→ **GIVEN TEXT**:
The ANC Tool is a Java program used to process the ANC files with standoff annotations into files with inline annotations--that is, with the annotations merged into the primary data and contained in a single file.
The ANC GrAF Tool can be downloaded in a number of formats
Note: Generating the Mac OS X and Windows executables from the Java jar files is still experimental. If the native executables appear to hang or quit unexpectedly see the instructions below for running the jar file from the command line with increased memory settings.
The following output formats are supported.
Download the ANCTool and unzip the file to any convenient location.
The ANCTool is an executable Java application that can be executed on most operating system by double clicking on the jar file. However, it is recommended that the jar file be started from the command line with the following command:
java -Xmx500M -jar ANCTool-x.y.z-jar.jar
Where x.y.z is the version number (i.e. 1.2.6). The -Xmx500M option increases the amount of memory Java will make available to the ANC Tool. If the ANC Tool appears to hang or quits abruptly run the jar file from the command line and increase the memory size.
The first time you run the ANC Tool you will be asked to select the ANC home directory. This is the root directory of your ANC installation and should include (at least) the ANC's data directory.

→ **PROBLEM SET**:
1. Using the ANC Tool text, answer these:
(a) What does the -Xmx500M option do?
(b) What are you asked to select the first time you run the ANC Tool?
(c) What part of the download process is described as still experimental?
2. Copy part of the ANC Tool text word for word, beginning at the words "The ANC Tool is" and stopping after "a single file.".

→ **COLLECTED MATERIAL**:

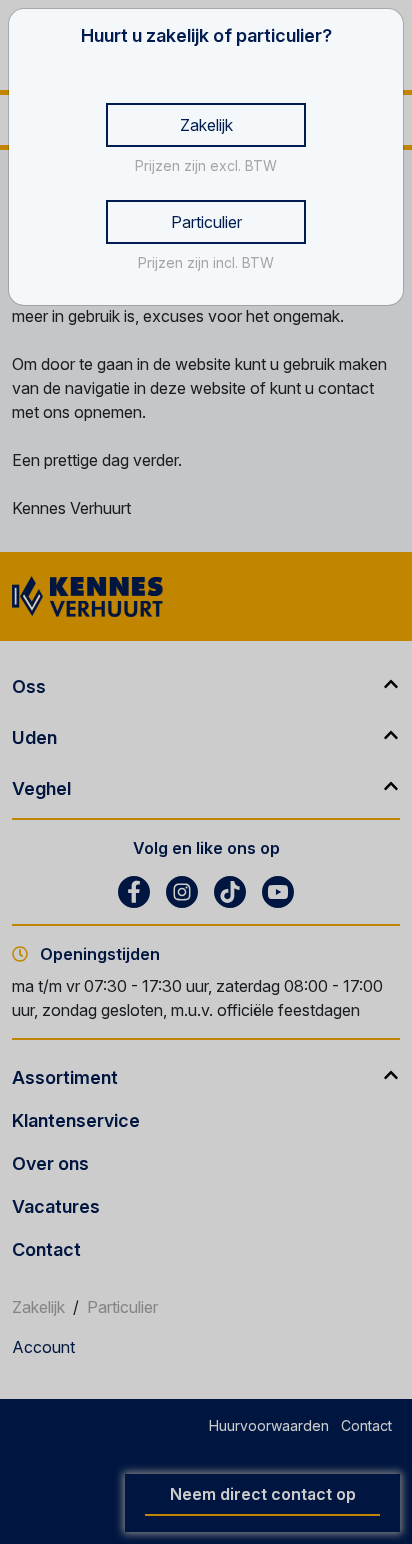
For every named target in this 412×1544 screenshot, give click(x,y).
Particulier (206, 222)
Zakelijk (206, 125)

→ **TASK RESPONSES**:
1.
(a) It increases the amount of memory Java will make available to the ANC Tool.
(b) The ANC home directory.
(c) Generating the Mac OS X and Windows executables from the Java jar files.

2.
The ANC Tool is a Java program used to process the ANC files with standoff annotations into files with inline annotations--that is, with the annotations merged into the primary data and contained in a single file.